2018-10-30 08:29:26

by Zengtao (B)

[permalink] [raw]
Subject: scsi_set_medium_removal timeout issue

Hi

I have recently met a scsi_set_medium_removal timeout issue, and it's related
to both SCSI and USB MASS storage.
Since i am not an expert in either scsi or usb mass storage, i am writing to report
the issue and ask for a solution from you guys.

My test scenario is as follow:
1.Linux HOST-----Linux mass storage gadget(the back store is a flash partition).
2.Host mount the device.
3.Host writes some data to the Mass storage device.
4.Host Unmount the device.
Both Linux kernels(Host and Device) are Linux 4.9.
Some has reported the same issue a long time ago, but it remains there.
https://www.spinics.net/lists/linux-usb/msg53739.html

For the issue itself, there is my observation:
In the step 4, the Host will issue an PREVENT_ALLOW_MEDIUM_REMOVAL scsi command.
and and timeout happens due to the device 's very slow fsg_lun_fsync_sub.
I found there are two methods to workaround the issue:
1. Change the timeout value of host scsi command PREVENT_ALLOW_MEDIUM_REMOVAL to
to about 60 seconds from 10 seconds.
2. Remove the fsg_lun_fsync_sub in the device's Mass storage gadget driver.

Thanks

Regards
zentao


2018-10-30 08:57:22

by Oliver Neukum

[permalink] [raw]
Subject: Re: scsi_set_medium_removal timeout issue

On Di, 2018-10-30 at 08:28 +0000, Zengtao (B) wrote:
> Hi

> For the issue itself, there is my observation:
> In the step 4, the Host will issue an PREVENT_ALLOW_MEDIUM_REMOVAL scsi command.
> and and timeout happens due to the device 's very slow fsg_lun_fsync_sub.
> I found there are two methods to workaround the issue:
> 1. Change the timeout value of host scsi command PREVENT_ALLOW_MEDIUM_REMOVAL to
> to about 60 seconds from 10 seconds.

That is near useless, because the gadget can be used with other
systems.

> 2. Remove the fsg_lun_fsync_sub in the device's Mass storage gadget driver.

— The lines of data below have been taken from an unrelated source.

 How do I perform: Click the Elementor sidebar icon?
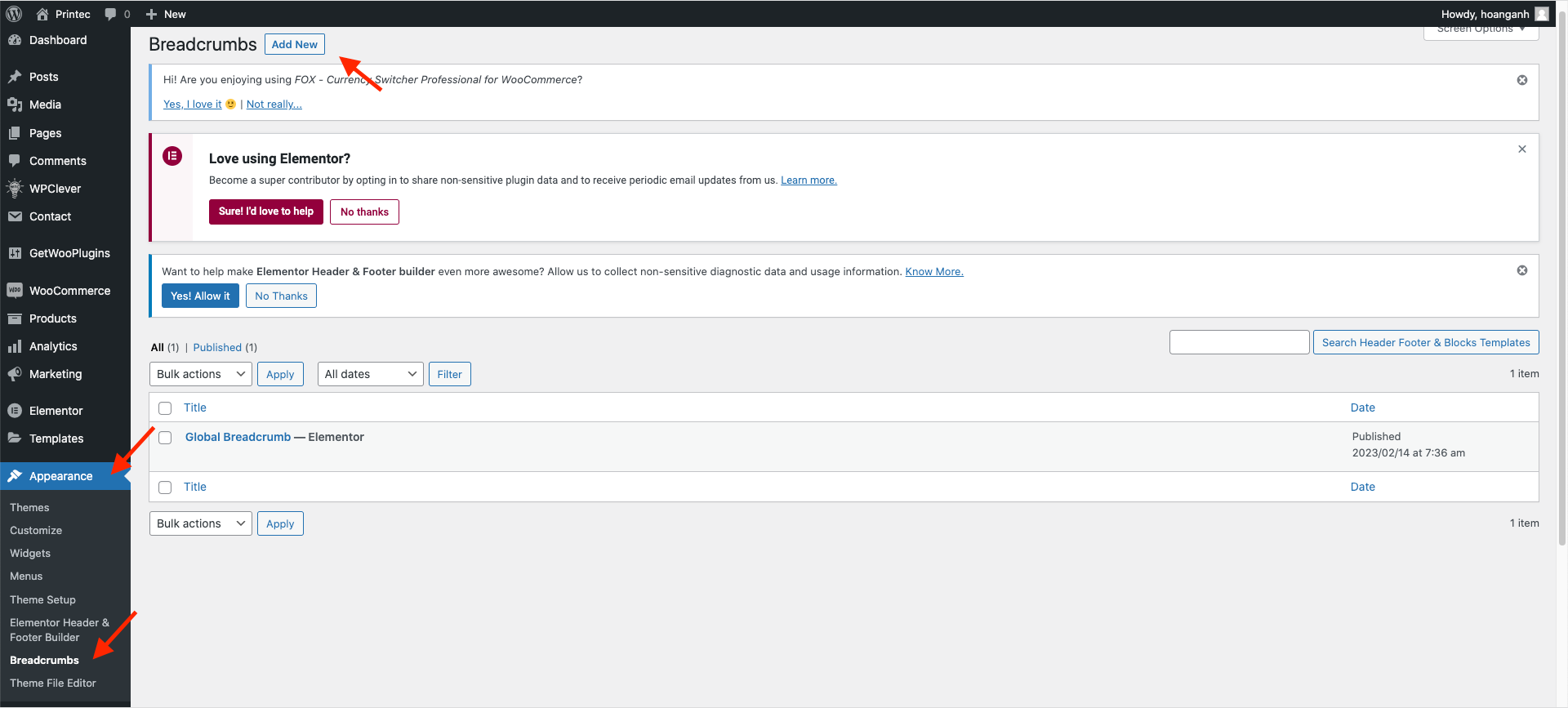(x=15, y=411)
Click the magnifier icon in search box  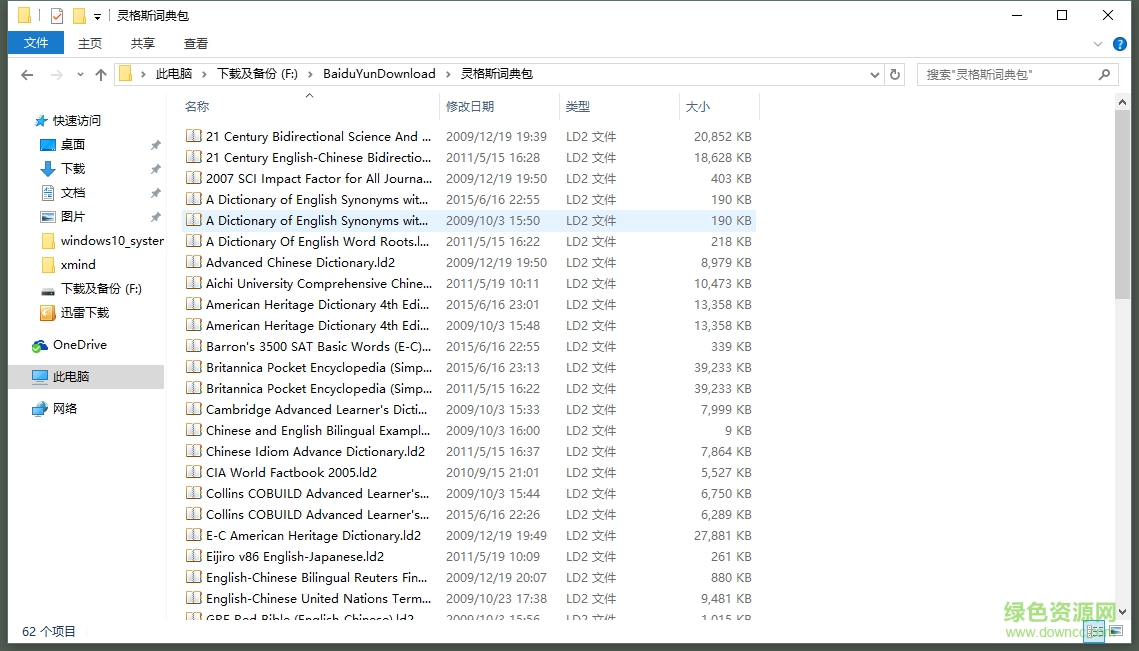click(x=1104, y=74)
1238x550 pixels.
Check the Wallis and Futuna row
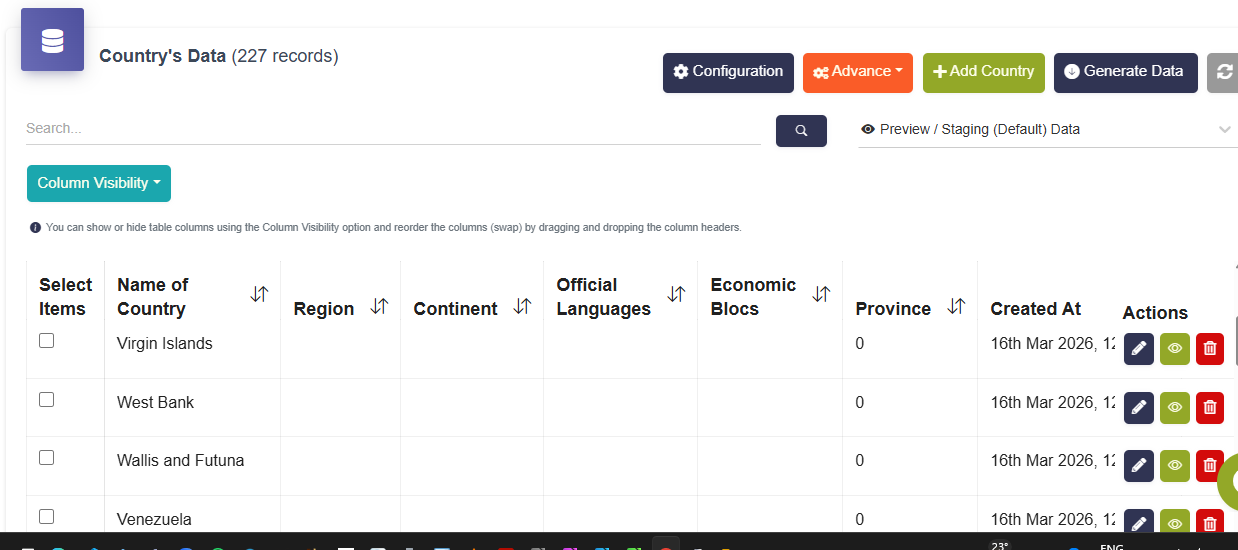pos(46,458)
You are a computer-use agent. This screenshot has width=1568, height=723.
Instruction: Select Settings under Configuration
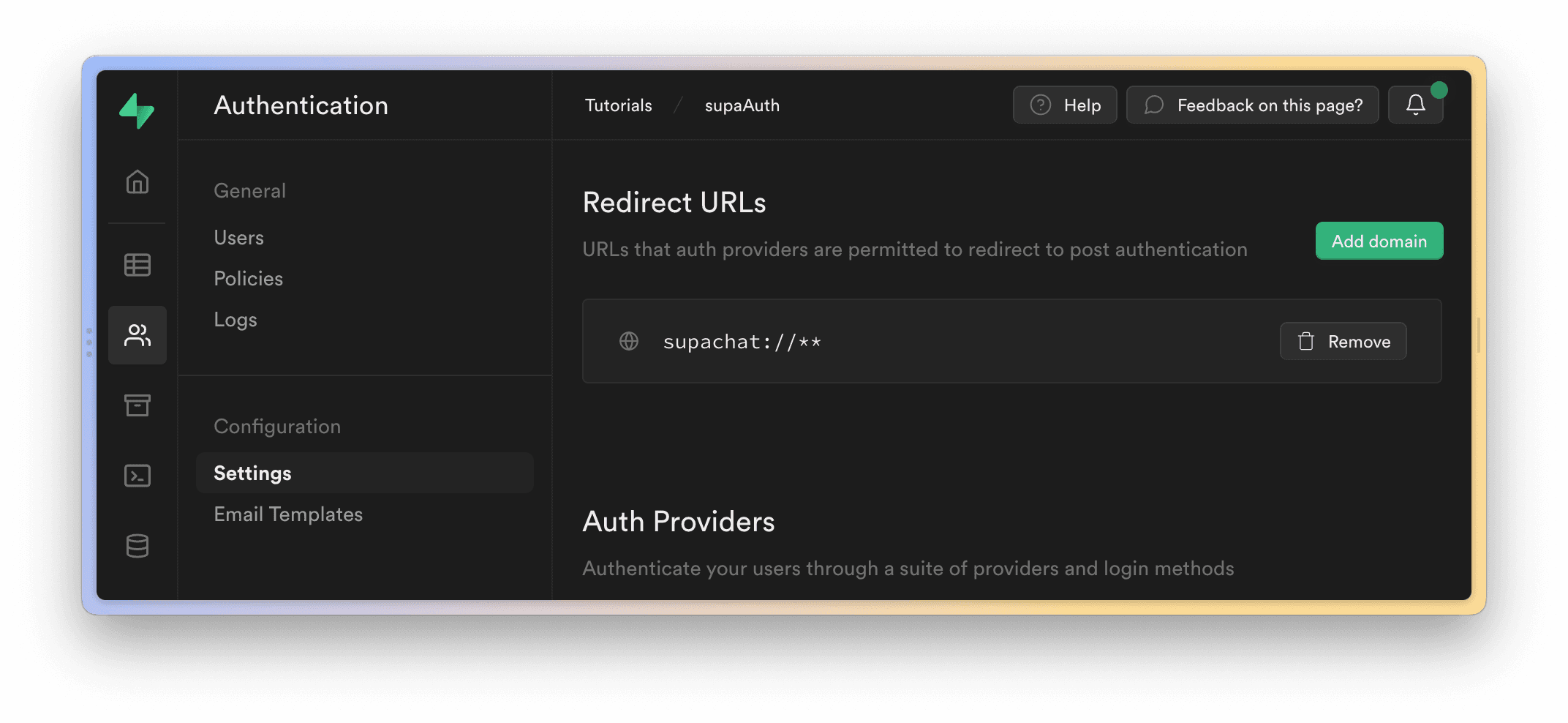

It exists for a reason. The blocks have to be on the medium.
It seems to me that your gadget just allows too many dirty pages in the
cache.

Regards
Oliver


2018-10-30 09:25:27

by Zengtao (B)

[permalink] [raw]
Subject: RE: scsi_set_medium_removal timeout issue

Hi:

>-----Original Message-----
>From: Oliver Neukum [mailto:[email protected]]
>Sent: Tuesday, October 30, 2018 4:56 PM
>To: Zengtao (B) <[email protected]>; [email protected];
>[email protected]; [email protected];
>[email protected]
>Cc: [email protected]; [email protected];
>[email protected]; [email protected]
>Subject: Re: scsi_set_medium_removal timeout issue
>
>On Di, 2018-10-30 at 08:28 +0000, Zengtao (B) wrote:
>> Hi
>
>> For the issue itself, there is my observation:
>> In the step 4, the Host will issue an
>PREVENT_ALLOW_MEDIUM_REMOVAL scsi command.
>> and and timeout happens due to the device 's very slow
>fsg_lun_fsync_sub.
>> I found there are two methods to workaround the issue:
>> 1. Change the timeout value of host scsi command
>> PREVENT_ALLOW_MEDIUM_REMOVAL to to about 60 seconds from 10
>seconds.
>
>That is near useless, because the gadget can be used with other systems.
>

Is it reasonable to keep the current value? Or can we change it to cover
as much systems as possible.

>> 2. Remove the fsg_lun_fsync_sub in the device's Mass storage gadget
>driver.
>
>It exists for a reason. The blocks have to be on the medium.
>It seems to me that your gadget just allows too many dirty pages in the
>cache.
>
> Regards
> Oliver

Regards
Zengtao

2018-10-30 14:10:01

by Alan Stern

[permalink] [raw]
Subject: Re: scsi_set_medium_removal timeout issue

On Tue, 30 Oct 2018, Zengtao (B) wrote:

> Hi
>
> I have recently met a scsi_set_medium_removal timeout issue, and it's related
> to both SCSI and USB MASS storage.
> Since i am not an expert in either scsi or usb mass storage, i am writing to report
> the issue and ask for a solution from you guys.
>
> My test scenario is as follow:
> 1.Linux HOST-----Linux mass storage gadget(the back store is a flash partition).
> 2.Host mount the device.
> 3.Host writes some data to the Mass storage device.
> 4.Host Unmount the device.
> Both Linux kernels(Host and Device) are Linux 4.9.
> Some has reported the same issue a long time ago, but it remains there.
> https://www.spinics.net/lists/linux-usb/msg53739.html
>
> For the issue itself, there is my observation:
> In the step 4, the Host will issue an PREVENT_ALLOW_MEDIUM_REMOVAL scsi command.
> and and timeout happens due to the device 's very slow fsg_lun_fsync_sub.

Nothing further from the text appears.